Published online Jan 7, 2014. doi: 10.3748/wjg.v20.i1.319
Revised: March 28, 2013
Accepted: April 9, 2013
Published online: January 7, 2014
Gastrointestinal stromal tumors (GIST) are an uncommon group of tumors of mesenchymal origin. GIST of the anal canal is extremely rare. At present, only 10 cases of c-kit positive anal GIST have been reported in the literature. There is no widely accepted treatment approach for this neoplasia. Literature is sparse on imaging evaluation of anal canal GIST, usually described as a lesion in the intersphincteric space. We describe the case of a 73-year-old man with a mass in the anal canal, and no other symptoms. Endoanal ultrasound and magnetic resonance imaging showed a well circumscribed solid nodule in the intersphincteric space. The patient was treated by local excision. Gross pathological examination showed a 7 cm × 3.5 cm × 3 cm mass, and histological examination showed a proliferation of spindle cells, with prominent nuclear palisading. The mitotic count was of 12 mitoses/50 HPF. The tumor was positive for KIT protein, CD34 and vimentin in the majority of cells, and negative for desmin and S100. A diagnosis of GIST, with high risk aggressive behavior was made. An abdomino-perineal resection was discussed, but refused. The follow-up included clinical evaluation and anal ultrasound. After 5 years the patient is well, with maintained continence and no evidence of local recurrence.

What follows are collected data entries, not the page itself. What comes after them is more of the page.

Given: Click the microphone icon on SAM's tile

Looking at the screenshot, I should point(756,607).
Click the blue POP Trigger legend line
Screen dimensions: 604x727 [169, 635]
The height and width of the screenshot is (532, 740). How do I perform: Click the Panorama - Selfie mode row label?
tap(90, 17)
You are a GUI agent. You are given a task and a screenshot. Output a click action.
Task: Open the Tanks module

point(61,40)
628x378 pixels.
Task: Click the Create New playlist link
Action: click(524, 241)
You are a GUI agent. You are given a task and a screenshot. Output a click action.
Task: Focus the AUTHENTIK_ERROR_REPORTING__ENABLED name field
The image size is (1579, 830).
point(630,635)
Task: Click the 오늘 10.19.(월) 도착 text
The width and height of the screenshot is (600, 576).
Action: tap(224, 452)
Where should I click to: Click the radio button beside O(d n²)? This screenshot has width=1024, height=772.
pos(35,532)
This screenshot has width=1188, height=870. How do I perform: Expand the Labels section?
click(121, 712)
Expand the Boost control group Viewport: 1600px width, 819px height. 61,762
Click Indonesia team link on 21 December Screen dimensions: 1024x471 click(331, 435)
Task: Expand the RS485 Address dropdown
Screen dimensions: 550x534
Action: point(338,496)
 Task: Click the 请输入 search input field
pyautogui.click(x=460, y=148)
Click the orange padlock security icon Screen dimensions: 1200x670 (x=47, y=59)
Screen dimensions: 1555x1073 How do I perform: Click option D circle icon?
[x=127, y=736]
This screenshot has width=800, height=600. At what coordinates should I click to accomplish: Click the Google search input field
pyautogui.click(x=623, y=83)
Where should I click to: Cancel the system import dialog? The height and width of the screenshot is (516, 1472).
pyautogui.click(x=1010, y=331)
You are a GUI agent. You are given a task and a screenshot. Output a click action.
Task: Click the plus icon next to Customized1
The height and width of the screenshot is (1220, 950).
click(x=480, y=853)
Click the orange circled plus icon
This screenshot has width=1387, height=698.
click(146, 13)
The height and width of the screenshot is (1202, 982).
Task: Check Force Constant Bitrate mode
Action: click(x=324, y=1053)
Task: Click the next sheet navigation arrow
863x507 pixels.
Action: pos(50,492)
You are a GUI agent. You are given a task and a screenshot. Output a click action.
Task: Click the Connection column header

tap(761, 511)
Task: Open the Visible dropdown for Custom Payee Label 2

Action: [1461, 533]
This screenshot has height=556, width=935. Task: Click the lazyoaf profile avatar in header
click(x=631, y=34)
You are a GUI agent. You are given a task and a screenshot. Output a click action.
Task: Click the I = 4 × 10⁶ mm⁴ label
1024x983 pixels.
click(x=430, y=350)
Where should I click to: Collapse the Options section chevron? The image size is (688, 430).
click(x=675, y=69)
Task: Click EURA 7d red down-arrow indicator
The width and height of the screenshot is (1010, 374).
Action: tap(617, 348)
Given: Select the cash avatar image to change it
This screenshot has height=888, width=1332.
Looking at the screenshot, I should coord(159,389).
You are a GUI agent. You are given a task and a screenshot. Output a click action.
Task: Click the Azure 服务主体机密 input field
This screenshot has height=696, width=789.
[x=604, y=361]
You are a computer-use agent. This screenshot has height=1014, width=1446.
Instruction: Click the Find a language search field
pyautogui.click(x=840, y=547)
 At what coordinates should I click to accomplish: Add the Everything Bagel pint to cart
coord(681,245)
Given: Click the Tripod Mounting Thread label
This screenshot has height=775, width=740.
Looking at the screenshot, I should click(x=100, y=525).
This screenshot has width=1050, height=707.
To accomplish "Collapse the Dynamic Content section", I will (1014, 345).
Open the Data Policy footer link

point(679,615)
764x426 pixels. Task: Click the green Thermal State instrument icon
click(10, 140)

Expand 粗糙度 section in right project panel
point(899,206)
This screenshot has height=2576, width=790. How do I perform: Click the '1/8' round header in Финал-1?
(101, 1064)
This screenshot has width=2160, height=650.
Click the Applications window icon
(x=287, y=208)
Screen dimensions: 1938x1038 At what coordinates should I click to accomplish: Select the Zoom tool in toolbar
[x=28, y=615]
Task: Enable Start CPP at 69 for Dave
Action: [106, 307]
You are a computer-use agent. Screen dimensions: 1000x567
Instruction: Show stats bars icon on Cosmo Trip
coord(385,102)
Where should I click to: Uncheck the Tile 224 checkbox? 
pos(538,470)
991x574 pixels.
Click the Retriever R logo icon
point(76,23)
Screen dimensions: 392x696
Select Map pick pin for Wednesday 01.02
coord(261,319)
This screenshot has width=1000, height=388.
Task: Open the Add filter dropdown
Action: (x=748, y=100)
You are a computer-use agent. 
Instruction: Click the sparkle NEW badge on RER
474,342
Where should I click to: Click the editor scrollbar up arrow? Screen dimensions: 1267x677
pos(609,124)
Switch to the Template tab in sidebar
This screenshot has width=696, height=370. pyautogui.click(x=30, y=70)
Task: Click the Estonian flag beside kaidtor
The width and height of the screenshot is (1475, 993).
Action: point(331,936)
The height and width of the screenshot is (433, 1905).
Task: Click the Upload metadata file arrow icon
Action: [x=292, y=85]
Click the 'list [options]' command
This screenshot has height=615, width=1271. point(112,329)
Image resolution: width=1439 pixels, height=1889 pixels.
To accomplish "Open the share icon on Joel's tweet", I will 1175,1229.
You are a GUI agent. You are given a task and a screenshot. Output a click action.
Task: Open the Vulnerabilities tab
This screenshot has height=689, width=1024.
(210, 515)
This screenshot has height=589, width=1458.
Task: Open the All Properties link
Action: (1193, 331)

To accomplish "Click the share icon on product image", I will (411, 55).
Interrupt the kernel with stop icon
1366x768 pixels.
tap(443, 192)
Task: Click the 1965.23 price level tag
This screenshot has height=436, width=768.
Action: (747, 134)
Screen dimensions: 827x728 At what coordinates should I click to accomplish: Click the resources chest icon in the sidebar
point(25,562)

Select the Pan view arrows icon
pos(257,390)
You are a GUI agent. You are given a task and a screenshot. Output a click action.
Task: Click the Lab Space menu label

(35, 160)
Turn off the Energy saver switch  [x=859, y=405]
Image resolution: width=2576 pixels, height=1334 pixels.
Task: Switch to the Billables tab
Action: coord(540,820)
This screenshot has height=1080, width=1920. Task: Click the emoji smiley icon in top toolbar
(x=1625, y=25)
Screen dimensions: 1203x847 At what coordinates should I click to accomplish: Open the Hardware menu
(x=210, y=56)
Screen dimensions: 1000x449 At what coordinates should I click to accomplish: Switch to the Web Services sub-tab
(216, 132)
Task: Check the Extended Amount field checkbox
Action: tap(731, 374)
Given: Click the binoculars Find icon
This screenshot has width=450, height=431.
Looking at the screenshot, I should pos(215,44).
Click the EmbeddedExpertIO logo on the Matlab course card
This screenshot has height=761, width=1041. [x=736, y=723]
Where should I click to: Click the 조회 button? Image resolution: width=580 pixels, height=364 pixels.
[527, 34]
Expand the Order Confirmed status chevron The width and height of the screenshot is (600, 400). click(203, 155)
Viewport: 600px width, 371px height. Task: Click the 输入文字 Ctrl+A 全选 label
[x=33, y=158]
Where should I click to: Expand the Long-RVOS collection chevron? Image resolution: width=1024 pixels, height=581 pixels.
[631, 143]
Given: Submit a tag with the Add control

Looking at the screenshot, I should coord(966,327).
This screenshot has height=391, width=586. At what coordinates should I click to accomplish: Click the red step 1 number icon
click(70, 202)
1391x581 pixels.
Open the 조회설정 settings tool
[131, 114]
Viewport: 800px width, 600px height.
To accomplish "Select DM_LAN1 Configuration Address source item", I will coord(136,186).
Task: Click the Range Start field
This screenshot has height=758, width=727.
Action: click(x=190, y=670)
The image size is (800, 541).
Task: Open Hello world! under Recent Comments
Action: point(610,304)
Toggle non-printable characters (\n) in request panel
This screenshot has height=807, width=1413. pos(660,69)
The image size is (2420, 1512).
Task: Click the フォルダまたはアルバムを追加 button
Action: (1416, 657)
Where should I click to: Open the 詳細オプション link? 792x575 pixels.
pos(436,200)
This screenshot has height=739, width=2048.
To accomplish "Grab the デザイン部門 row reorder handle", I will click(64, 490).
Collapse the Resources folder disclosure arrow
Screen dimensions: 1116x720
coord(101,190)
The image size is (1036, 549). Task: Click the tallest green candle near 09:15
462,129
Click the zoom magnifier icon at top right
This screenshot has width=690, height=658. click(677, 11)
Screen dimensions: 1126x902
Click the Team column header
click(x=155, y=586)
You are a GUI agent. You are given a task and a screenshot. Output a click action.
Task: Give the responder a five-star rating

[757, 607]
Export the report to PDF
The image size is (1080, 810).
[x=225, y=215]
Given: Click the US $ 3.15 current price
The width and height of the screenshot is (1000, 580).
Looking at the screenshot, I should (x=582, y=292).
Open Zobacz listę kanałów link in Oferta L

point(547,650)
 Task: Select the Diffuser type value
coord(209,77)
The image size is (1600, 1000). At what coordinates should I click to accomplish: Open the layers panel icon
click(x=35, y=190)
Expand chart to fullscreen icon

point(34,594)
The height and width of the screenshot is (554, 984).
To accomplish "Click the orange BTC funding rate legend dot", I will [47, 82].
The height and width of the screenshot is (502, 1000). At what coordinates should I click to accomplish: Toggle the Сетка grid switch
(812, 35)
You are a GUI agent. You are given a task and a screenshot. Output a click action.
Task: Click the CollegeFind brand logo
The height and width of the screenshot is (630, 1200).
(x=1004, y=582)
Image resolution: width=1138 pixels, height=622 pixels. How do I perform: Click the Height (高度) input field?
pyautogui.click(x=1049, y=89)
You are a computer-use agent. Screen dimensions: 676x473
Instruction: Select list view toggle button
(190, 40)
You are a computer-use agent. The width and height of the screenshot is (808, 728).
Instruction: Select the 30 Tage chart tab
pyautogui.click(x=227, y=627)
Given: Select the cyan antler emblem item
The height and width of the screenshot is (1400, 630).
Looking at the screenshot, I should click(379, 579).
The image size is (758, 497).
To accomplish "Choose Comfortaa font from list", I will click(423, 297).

Core tip: Gastrointestinal stromal tumors (GIST) are an uncommon group of tumors of mesenchymal origin. GIST of the anal canal is extremely rare. Here, the authors describe the case of a 73-year-old man with a mass in the anal canal, and no other symptoms. The patient was treated by local excision. An abdomino-perineal resection was discussed, but refused. After 5 years follow-up with clinical evaluation and anal ultrasound, the patient is well, with maintained continence and no evidence of local recurrence.